Another problem with over-fitting data is when it is combined with culling data. A researcher may exclude certain data because of reasons such as: being an outlier; old data; suspect methodology; being non representative of the target demographic; differences in measurement standards and so on. Researchers almost never exclude data that fits with their hypothesis, so even if they are applying their standards in good faith they can end up creating a data set that is unrepresentative of reality. In other cases they are deliberately putting their thumb on the scale to get the result they want. The other problem which I have run into with overfitting is that models work best with an optimum number of variables, and generally speaking the most robust predictive models have relatively few moving parts. Eg the NFL passer rating uses yards/attempt, completion% , TD% and INT% and has remarkably strong predictive power, although it needs to be either standardized to a common base or use z-scores to compare different years, and is a stronger predictor than some of the black box methods such as DVOA which use thousands of lines of code. When you are dealing with a small set of data you can overfit for what is true for that particular sample, but isn’t necessarily true for the larger group. The other issue is that some variables are dependent variables and others are independent, and if you don’t identify which variables are dependent and how they interact with other variables then you can have problems with overfitting.
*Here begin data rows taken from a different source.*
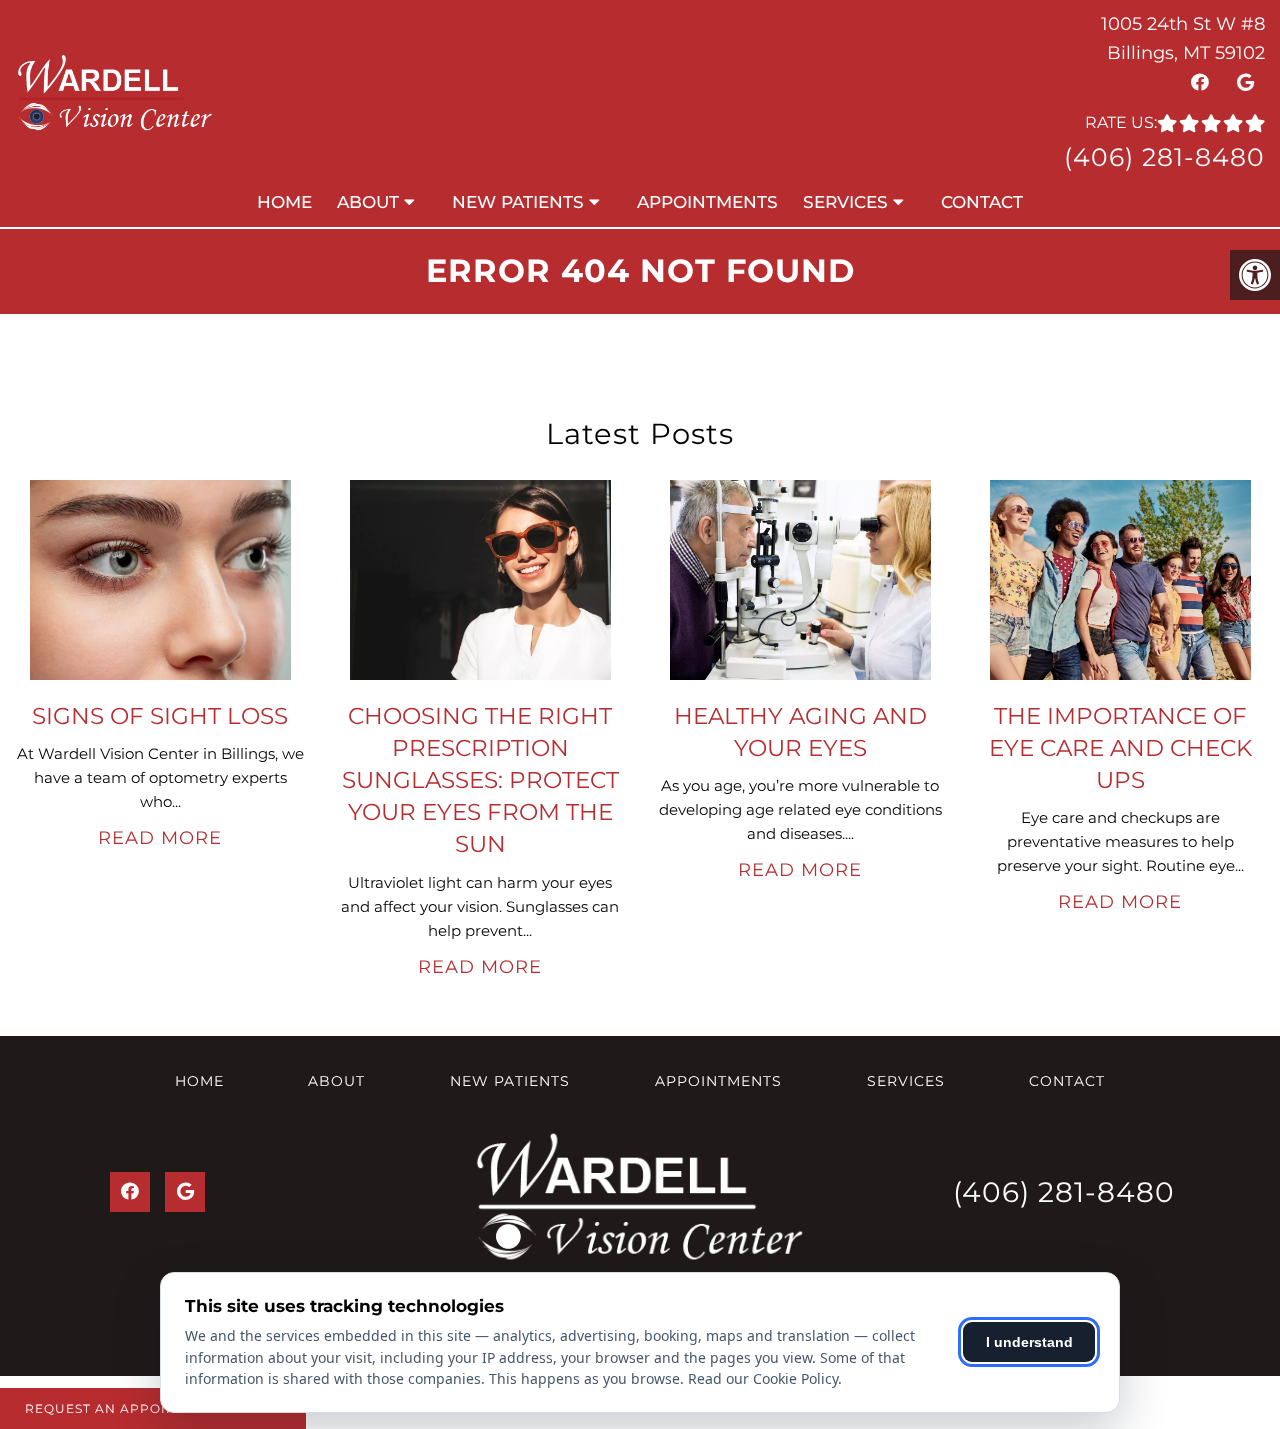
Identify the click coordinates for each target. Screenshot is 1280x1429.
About (368, 202)
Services (845, 202)
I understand (1029, 1342)
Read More (160, 838)
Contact (982, 202)
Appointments (707, 202)
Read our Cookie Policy (763, 1378)
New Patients (518, 202)
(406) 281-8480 (1164, 157)
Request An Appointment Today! (153, 1408)
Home (284, 202)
As a Quality professional, the best thing I was ever taught "Statistics don't lie, but statisticians do". Its just SPC, Statistical Process Control. My thing with SPC, it's meant to be applied to a process, machines, for fine tuning. NOT a person, who has full control over functioning.... I like McDaniels approach to the reinventing of the wheel... call its Analytics or SPC, it's the same thing. Maybe it has its place in football...but any self respecting Head Coach might use it as a tool, but basically, pays little attention to it.